Plusieurs facteurs peuvent expliquer ce retard. D’abord, la centralisation et la compilation des procès-verbaux issus des milliers de bureaux de vote à travers le pays constituent un exercice complexe et minutieux. La CENA doit s’assurer de la conformité des documents, vérifier les chiffres, corriger d’éventuelles erreurs matérielles et traiter les cas de procès-verbaux incomplets ou contestés. À cela s’ajoutent les recours et réclamations introduits par des partis politiques ou des candidats, aussi bien au niveau de la CENA que devant la Cour constitutionnelle, ce qui peut naturellement allonger les délais avant une proclamation définitive et juridiquement solide.
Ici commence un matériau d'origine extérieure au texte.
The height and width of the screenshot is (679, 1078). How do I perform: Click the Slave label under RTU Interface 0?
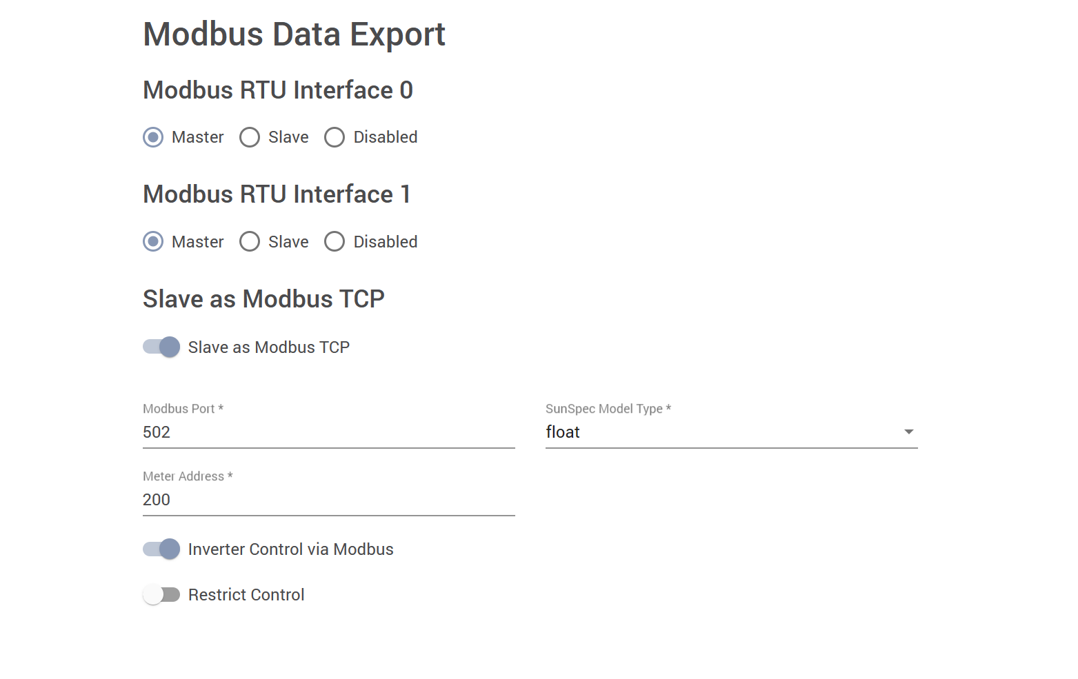click(288, 137)
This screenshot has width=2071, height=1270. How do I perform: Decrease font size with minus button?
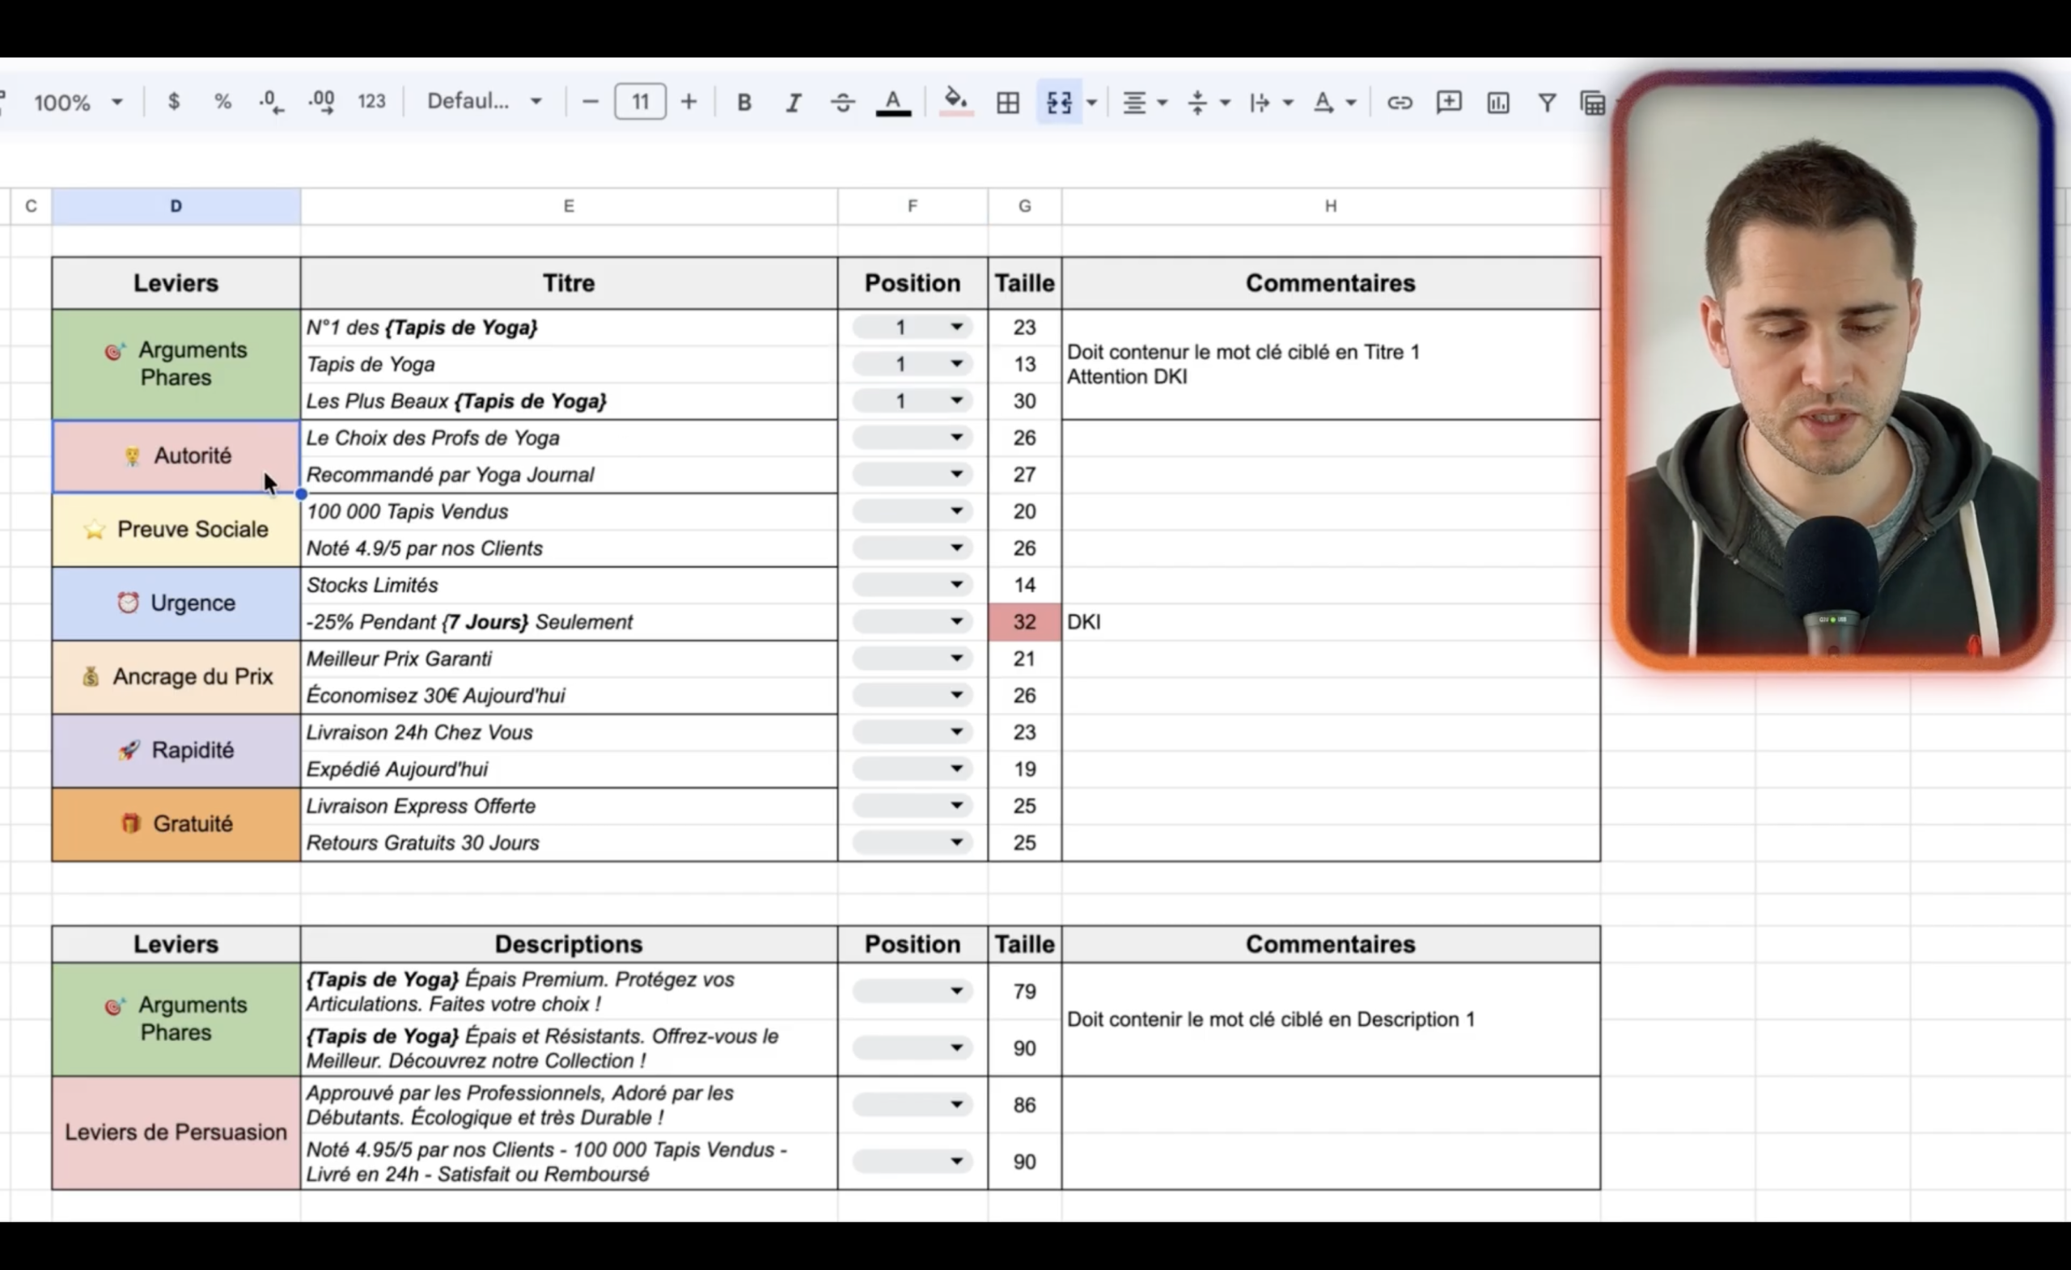pos(590,103)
Enfin, au-delà des aspects techniques et juridiques, la prudence institutionnelle joue un rôle clé. Dans un contexte politique marqué par une forte compétition et des enjeux importants, les institutions électorales semblent privilégier la rigueur à la précipitation. L’objectif est clair : publier des résultats crédibles, transparents et difficilement contestables, même si cela implique de faire patienter une population avide de connaître l’issue du scrutin. En attendant la « fumée blanche », les Béninois retiennent leur souffle, conscients que, comme pour les grands examens nationaux, l’attente peut être longue, mais que la fiabilité des résultats reste primordiale pour la stabilité démocratique du pays.